• TEXTE FOURNI
Bon, je l'ai vu aussi, je développe donc la critique commencée ici.
On le sait maintenant, il y a trois genres de Disney "
modernes" (post-Taram).
- Il y a les classiques formatés et patrimoniaux genre
Petite Sirène,
Belle et la bête, ceux qui piochent dans le répertoire des contes immémoriaux de la culture collective et les affadissent en un produit de marketing poisseux de sirop sentimental et niais, surtout pour filles.
- Ensuite il y a les films qui adaptent ou usent une licence plus moderne,
Ile au Trésor, Atlantide, Tarzan, plus orientés action plus "garçon" mais tout autant confit de sentiments positifs et de valeurs judeo-chrétiennes.
- Et il y a les films plus audacieux, essayant de créer des univers plus innovants ou originaux (toutes proportions gardées bien sur) comme
Lilo et Stitch, Kuzko, La ferme se rebelle ou
Chicken Little.
La princesse et la grenouille est clairement dans la première catégorie. D'ailleurs il est réalisé par le célèbre duo
Ron Clements et
John Musker à qui on doit notamment
La petite sirène, Aladdin ou
Hercule, on ne change pas une équipe qui gagne.

• CONSIGNE
Rédigez la suite de la critique sur La princesse et la grenouille en reprenant après sa dernière phrase. Les enregistrements n'ont aucun lien avec le texte.

• DONNÉES ENREGISTRÉES
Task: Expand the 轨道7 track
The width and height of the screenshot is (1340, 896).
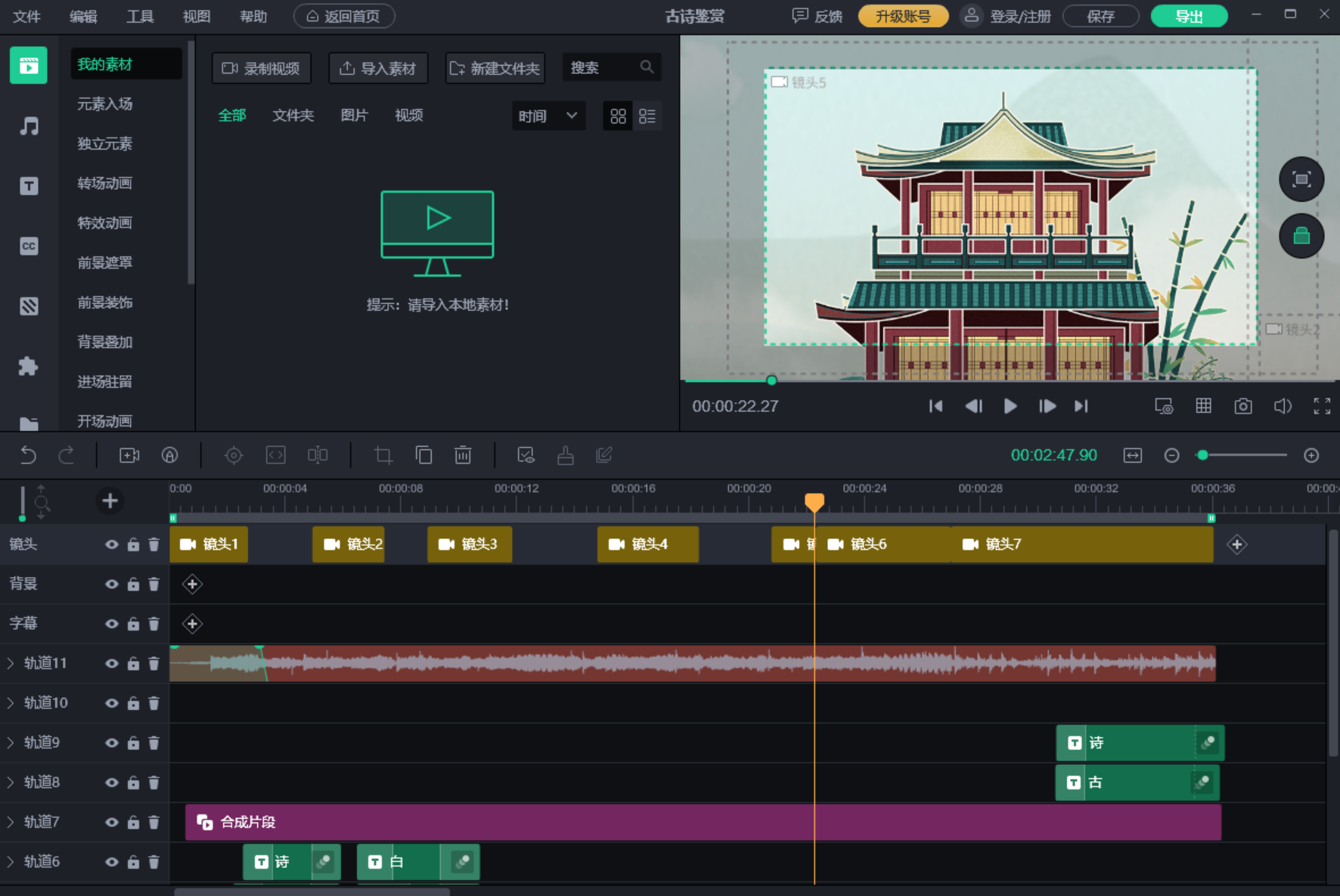Action: click(x=11, y=822)
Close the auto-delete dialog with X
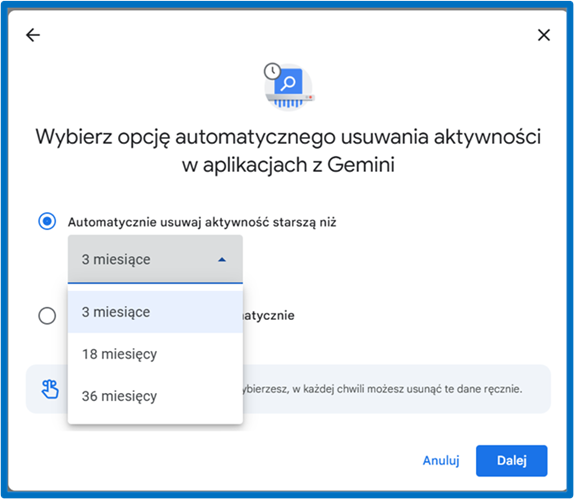574x499 pixels. pyautogui.click(x=544, y=35)
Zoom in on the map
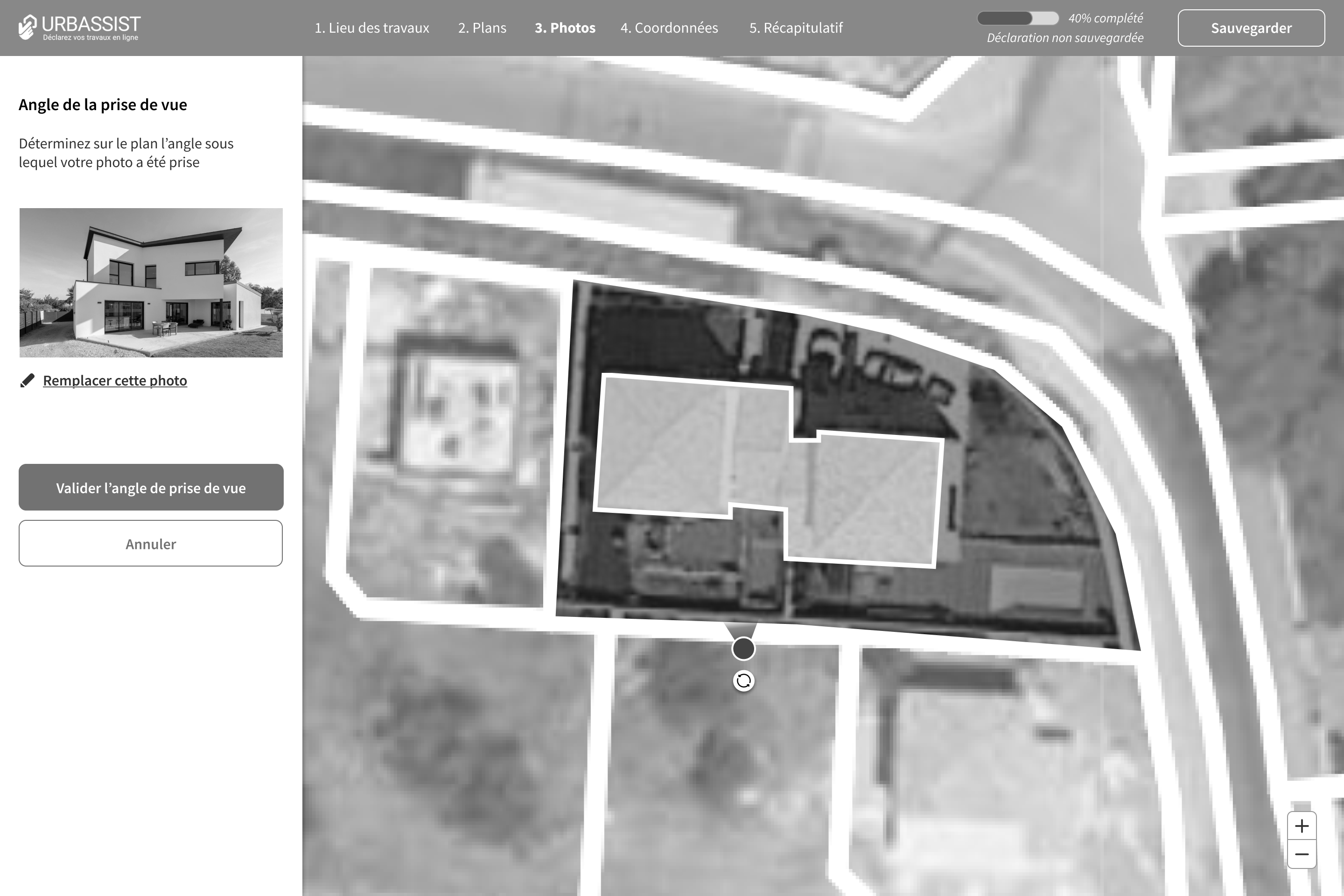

• RÉSULTAT OBTENU
En fait c'est ce qui m'a frappé en voyant La princesse et la grenouille : hormis le contexte, on peut quasiment calquer la construction du film, la manière dont les scènes s'agencent, dont les personnages interagissent, dont les seconds-rôles fonctionnent... sur n'importe lequel des films de cette catégorie. Bon, vous allez me dire que c'est un peu naïf de s'en rendre compte maintenant, les studios Disney font du formatage, la belle affaire... mais j'ai été spécialement frappé cette fois ci et surtout que ce que le contexte aurait pu apporter d'originalité et de singularité a été soigneusement gommé et évincé.

Je raconte un peu pour ceux qui voudraient ne pas le voir.
A la nouvelle Orléans au début du XXe siècle, deux jeunes filles sont plus ou moins élevées ensemble, un peu comme
Azur et Asmar : la petite blanche,
Charlotte, fille d'un richissime bonhomme, et la petite noire,
Tiana, fille de la couturière de la maison qui raconte aux fillettes des histoires de princesses. Si la jeune riche habite un somptueux palais, la jeune noire retourne avec sa maman le soir dans une petite mais respectable maison d'un quartier populaire (je reviendrais sur la dimension raciale). Le papa de Tiana est un courageux ouvrier qui rêve d'ouvrir un restaurant à lui.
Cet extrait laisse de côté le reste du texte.